Lemonade is a local AI serving platform developed by AMD and its open-source community that brings multi-modal inference to developer workstations and consumer PCs. Unlike generic local LLM runners, Lemonade is built from the ground up to exploit AMD's full hardware stack. Ryzen AI NPUs handle efficient prompt processing, Radeon GPUs drive fast token generation, and CPUs serve as a universal fallback. The hybrid NPU-plus-GPU execution mode on Ryzen AI 300-series machines delivers throughput and power efficiency that pure-GPU solutions cannot match.

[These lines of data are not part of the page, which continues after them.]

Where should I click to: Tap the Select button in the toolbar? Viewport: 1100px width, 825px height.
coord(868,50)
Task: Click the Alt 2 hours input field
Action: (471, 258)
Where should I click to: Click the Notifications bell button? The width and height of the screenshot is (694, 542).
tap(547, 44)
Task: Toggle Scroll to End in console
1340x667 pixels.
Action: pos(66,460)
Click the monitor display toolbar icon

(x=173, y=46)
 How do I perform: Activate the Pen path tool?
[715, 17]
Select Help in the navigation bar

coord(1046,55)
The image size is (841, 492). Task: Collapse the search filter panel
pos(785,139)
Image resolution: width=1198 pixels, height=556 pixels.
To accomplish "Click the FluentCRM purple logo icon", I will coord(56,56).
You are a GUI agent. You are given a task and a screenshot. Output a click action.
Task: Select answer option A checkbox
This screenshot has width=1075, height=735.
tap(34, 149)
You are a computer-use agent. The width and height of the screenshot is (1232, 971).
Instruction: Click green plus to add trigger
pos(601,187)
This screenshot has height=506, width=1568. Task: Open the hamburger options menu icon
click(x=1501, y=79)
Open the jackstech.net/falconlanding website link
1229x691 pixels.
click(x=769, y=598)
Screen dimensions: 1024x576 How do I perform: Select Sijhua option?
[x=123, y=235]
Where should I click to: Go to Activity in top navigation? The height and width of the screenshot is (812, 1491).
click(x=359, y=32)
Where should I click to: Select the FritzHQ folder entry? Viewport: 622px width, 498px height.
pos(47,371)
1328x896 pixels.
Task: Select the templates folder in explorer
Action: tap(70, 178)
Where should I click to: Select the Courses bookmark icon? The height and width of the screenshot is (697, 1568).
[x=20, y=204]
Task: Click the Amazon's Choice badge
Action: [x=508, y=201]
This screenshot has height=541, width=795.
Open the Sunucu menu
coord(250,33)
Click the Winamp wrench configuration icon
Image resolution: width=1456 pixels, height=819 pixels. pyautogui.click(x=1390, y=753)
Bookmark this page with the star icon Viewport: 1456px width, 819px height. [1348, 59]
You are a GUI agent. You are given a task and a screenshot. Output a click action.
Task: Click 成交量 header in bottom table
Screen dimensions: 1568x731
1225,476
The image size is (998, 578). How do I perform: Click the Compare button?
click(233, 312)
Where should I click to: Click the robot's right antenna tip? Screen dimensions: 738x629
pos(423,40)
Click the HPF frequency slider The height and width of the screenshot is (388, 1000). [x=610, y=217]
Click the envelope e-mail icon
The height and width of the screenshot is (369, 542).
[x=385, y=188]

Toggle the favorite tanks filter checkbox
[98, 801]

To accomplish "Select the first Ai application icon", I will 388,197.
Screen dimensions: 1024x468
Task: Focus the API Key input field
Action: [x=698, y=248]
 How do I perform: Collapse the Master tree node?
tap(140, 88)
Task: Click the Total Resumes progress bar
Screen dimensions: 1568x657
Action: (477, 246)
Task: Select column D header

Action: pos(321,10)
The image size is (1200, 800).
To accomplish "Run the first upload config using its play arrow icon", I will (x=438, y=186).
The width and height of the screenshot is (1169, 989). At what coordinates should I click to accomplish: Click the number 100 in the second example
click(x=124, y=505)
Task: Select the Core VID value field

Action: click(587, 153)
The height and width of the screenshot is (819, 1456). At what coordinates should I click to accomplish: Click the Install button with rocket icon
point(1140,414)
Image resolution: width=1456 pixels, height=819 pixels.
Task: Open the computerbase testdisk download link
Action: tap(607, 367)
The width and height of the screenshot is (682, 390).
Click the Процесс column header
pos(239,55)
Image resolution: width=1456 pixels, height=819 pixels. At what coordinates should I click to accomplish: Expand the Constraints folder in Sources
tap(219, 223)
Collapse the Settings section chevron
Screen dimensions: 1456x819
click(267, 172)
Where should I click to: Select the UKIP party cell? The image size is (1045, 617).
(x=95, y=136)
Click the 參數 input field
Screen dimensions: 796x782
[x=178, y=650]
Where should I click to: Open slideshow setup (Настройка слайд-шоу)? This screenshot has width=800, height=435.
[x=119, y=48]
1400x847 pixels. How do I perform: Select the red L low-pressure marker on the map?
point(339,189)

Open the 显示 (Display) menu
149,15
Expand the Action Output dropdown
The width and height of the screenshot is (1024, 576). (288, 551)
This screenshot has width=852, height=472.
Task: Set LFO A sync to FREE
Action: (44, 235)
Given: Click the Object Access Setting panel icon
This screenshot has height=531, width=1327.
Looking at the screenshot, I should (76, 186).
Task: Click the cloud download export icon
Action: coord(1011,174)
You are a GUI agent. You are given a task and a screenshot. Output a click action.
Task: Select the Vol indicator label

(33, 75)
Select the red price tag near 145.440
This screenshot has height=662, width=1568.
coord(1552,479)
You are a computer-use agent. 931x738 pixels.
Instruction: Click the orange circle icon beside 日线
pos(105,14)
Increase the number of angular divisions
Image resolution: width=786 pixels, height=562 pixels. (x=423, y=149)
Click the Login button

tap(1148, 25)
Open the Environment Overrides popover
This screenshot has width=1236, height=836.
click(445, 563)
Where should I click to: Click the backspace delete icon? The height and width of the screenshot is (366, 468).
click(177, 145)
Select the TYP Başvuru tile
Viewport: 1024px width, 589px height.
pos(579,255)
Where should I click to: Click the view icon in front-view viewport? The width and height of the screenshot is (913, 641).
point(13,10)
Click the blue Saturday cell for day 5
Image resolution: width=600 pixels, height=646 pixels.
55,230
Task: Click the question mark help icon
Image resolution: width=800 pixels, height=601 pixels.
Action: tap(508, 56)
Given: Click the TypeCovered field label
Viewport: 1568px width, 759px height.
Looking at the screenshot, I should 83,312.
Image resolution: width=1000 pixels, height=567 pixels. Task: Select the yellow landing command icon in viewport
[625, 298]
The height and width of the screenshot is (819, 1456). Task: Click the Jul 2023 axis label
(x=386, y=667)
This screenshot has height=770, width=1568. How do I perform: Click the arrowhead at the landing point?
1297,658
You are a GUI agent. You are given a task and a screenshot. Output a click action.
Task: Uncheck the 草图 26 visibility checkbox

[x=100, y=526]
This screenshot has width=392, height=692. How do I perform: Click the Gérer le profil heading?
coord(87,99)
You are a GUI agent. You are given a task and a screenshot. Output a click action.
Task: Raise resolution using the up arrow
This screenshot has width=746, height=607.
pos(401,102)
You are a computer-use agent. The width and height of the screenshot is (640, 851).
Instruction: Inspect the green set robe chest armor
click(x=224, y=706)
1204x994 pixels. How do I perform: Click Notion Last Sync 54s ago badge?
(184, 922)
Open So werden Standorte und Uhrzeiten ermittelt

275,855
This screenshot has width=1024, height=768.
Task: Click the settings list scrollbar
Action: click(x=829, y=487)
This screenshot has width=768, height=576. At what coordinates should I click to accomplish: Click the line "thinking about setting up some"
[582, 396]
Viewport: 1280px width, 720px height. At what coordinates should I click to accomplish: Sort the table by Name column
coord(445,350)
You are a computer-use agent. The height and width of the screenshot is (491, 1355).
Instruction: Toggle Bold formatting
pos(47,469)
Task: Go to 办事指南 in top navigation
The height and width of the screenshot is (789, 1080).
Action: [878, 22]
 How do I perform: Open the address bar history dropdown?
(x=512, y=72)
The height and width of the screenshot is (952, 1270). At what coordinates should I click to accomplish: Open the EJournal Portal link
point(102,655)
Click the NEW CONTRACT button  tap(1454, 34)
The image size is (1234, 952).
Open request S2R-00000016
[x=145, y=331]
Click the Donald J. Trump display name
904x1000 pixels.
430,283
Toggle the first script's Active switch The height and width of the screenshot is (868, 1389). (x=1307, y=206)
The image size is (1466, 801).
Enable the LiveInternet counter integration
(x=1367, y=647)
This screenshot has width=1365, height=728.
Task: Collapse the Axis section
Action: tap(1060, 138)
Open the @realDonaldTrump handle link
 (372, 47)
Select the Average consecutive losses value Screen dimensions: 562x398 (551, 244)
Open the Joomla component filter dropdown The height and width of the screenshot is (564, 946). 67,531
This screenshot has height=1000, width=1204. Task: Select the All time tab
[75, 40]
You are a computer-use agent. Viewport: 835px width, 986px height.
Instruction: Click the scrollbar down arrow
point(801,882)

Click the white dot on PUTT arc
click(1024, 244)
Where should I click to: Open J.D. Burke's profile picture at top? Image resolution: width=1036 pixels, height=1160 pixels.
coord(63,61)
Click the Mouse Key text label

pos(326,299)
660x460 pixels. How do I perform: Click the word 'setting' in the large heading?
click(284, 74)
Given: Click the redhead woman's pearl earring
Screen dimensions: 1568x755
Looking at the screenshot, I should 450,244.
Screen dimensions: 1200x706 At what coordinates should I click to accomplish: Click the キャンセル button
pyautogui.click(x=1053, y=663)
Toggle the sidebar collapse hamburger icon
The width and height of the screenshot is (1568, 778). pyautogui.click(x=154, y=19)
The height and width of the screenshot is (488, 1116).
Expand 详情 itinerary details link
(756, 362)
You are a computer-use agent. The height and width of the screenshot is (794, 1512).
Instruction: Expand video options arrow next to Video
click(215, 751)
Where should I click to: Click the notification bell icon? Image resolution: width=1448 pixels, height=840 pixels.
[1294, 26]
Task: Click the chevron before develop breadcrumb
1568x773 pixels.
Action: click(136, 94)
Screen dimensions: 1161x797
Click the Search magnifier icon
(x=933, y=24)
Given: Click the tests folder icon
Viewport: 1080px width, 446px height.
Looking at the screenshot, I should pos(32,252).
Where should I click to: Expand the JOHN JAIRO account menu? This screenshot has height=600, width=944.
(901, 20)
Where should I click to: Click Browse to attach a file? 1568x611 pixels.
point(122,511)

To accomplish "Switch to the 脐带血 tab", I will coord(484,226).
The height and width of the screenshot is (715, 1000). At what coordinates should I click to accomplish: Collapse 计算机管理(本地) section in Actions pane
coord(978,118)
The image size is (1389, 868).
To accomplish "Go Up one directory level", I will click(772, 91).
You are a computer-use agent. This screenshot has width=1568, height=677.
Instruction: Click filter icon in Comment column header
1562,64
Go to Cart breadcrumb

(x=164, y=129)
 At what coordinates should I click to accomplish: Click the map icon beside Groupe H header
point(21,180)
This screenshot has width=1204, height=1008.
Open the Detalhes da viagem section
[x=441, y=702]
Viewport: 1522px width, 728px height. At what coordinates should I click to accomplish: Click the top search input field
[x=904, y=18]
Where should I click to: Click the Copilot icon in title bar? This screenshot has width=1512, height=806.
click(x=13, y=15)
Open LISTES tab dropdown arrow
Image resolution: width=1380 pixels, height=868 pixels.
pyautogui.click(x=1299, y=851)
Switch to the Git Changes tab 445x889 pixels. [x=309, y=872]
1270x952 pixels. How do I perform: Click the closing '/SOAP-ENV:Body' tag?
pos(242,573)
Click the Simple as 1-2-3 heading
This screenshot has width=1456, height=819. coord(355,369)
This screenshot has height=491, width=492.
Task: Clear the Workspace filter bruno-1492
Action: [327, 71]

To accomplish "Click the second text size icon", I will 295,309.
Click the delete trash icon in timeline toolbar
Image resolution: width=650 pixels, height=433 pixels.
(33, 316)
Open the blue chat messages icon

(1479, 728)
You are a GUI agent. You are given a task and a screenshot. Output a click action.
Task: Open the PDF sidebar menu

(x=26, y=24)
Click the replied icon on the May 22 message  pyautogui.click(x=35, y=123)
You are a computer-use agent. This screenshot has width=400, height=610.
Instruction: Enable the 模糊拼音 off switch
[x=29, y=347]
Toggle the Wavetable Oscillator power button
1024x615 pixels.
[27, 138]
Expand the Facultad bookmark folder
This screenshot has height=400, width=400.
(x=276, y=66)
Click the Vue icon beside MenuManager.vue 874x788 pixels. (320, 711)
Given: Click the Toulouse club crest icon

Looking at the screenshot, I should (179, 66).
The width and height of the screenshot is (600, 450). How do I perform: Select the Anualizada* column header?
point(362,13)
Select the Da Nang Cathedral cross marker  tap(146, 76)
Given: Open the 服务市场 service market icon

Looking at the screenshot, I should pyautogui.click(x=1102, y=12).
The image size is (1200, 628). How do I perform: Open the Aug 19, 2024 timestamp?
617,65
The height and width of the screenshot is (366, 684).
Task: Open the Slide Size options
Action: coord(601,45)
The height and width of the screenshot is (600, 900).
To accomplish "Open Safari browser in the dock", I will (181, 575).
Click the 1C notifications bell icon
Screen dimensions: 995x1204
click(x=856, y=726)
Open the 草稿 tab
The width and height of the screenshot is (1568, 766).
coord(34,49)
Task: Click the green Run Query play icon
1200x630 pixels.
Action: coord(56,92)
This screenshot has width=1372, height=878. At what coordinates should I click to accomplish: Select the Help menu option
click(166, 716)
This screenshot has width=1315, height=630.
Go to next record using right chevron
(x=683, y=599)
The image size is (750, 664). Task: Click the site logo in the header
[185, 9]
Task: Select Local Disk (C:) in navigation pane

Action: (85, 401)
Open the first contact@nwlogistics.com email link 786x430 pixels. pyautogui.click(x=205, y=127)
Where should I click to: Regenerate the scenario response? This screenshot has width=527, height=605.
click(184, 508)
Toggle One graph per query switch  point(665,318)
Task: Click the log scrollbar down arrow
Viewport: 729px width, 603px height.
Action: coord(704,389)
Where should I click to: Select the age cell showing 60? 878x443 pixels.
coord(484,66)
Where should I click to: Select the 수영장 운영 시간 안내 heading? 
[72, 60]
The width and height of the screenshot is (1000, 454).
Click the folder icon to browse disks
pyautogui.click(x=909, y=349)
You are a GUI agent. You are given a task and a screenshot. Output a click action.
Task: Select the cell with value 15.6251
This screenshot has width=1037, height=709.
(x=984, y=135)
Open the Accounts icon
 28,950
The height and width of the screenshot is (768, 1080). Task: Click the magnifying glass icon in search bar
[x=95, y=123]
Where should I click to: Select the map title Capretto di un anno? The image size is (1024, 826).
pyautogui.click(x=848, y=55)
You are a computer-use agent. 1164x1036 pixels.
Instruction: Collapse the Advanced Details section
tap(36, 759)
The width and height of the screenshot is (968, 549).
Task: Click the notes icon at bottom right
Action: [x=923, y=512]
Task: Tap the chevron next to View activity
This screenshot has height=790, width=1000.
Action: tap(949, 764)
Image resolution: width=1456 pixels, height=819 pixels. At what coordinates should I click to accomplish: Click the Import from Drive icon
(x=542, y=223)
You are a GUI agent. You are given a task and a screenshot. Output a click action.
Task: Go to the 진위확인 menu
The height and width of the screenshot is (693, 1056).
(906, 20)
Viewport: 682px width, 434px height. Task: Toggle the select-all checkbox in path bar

The platform ships as a lightweight C++ binary with one-click installers for Windows, Linux, and macOS, plus Docker images for containerized workflows. At its core sits an OpenAI-compatible REST API, which means any application already targeting OpenAI endpoints can switch to Lemonade by changing a single URL. Validated integrations include VS Code Copilot, Open WebUI, Continue, n8n, and Dify. Beyond chat completion, Lemonade supports image generation via Stable Diffusion, speech-to-text via Whisper, text-to-speech via Kokoro, and embedding and reranking endpoints.
Lemonade bundles a desktop application with a visual model manager for browsing, downloading, and organizing models from Hugging Face. The built-in chat, image generation, and speech interfaces let developers prototype and test locally before wiring up external applications. For CLI users the lemonade command provides model benchmarking, accuracy testing, and memory profiling. The project is Apache 2.0 licensed and actively maintained by AMD engineers and community contributors.